Project Goals
In collaboration with
the Ephorate of
Antiquities of Pella
The Pella Urban Dynamics Project focuses on the roles and experience of non-elites as their community emerged as a major centre of the Greek world. Pella is an ideal context for such an investigation: previous archaeological work shows that an older city here underwent a radical expansion during the second half of the fourth century BCE, following the city’s designation as capital of the Macedonian kingdom (ca. 400 BCE) and the subsequent expansion of Macedonian culture.
The Project seeks:
1. to make a methodological contribution to the study of the social dynamics of Hellenistic kingdoms
2. to examine some of the economic, social and cultural continuities and discontinuities in urban life between the Classical and Hellenistic periods
Extensive previous field work at Pella provides a chronological and spatial framework which are being tested and elaborated in the course of this Project.
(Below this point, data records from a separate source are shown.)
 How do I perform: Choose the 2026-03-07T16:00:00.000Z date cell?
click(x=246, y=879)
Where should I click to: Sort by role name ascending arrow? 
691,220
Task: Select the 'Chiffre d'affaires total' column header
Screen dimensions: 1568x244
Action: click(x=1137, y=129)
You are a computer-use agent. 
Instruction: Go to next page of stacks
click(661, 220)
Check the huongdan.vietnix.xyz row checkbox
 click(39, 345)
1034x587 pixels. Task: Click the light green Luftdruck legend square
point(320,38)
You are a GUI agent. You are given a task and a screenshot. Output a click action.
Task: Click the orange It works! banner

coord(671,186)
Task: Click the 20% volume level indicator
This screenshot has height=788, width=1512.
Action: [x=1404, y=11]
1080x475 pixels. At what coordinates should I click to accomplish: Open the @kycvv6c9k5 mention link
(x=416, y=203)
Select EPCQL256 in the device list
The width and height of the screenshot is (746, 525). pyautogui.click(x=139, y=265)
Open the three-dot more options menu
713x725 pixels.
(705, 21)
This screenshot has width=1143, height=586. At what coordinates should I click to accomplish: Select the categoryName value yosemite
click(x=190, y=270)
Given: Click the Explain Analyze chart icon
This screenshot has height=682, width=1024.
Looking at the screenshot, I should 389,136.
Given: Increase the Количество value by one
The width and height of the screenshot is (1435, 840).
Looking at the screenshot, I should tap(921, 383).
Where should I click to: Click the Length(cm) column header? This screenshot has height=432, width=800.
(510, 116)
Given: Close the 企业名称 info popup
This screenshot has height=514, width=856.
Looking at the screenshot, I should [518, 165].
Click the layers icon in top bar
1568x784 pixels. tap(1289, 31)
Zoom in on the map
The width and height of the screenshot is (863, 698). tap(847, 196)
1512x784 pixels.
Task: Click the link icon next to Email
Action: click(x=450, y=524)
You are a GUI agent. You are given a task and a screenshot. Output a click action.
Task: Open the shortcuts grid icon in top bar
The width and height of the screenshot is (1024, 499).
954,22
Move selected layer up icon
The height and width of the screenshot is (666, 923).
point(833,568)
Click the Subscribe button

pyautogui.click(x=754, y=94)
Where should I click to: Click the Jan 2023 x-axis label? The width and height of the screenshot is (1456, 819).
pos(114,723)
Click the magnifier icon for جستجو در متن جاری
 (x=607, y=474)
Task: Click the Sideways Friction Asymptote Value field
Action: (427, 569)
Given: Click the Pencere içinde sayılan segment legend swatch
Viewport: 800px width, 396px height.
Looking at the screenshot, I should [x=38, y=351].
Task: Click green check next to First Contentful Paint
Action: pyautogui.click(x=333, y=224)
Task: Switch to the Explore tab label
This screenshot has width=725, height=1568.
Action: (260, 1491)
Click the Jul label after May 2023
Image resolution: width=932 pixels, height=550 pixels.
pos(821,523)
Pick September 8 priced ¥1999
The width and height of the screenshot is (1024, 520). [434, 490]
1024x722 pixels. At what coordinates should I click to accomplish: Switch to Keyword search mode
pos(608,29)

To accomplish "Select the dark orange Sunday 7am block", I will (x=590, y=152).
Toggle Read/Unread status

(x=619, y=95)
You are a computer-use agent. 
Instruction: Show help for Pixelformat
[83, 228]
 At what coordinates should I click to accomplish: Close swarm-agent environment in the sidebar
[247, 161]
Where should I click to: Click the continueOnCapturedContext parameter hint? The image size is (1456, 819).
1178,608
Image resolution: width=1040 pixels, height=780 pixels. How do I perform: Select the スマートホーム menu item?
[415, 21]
Previous research has revealed a Hellenistic district to the north of the original Classical city comprising various structures including a city wall, street grid, an exceptionally large agora (public square), sanctuaries, public baths, and several monumental elite houses, as well as parts of smaller dwellings and craft workshops. By contrast, although excavation and geophysics have identified and mapped the island stronghold of Phakos to the south (once surrounded by wetlands, and known from some literary descriptions), little information has been discovered about the adjacent Classical city. This project aims to explore and characterise the Classical and Hellenistic settlements as a basis for evaluating continuity and change. At the same time, the excavated Hellenistic structures will be contextualised within the broader topographic and chronological frame of the developing city. Urban change will be studied at multiple scales comprising both the community as a whole, as well as smaller spatial and social units: neighbourhoods and individual households.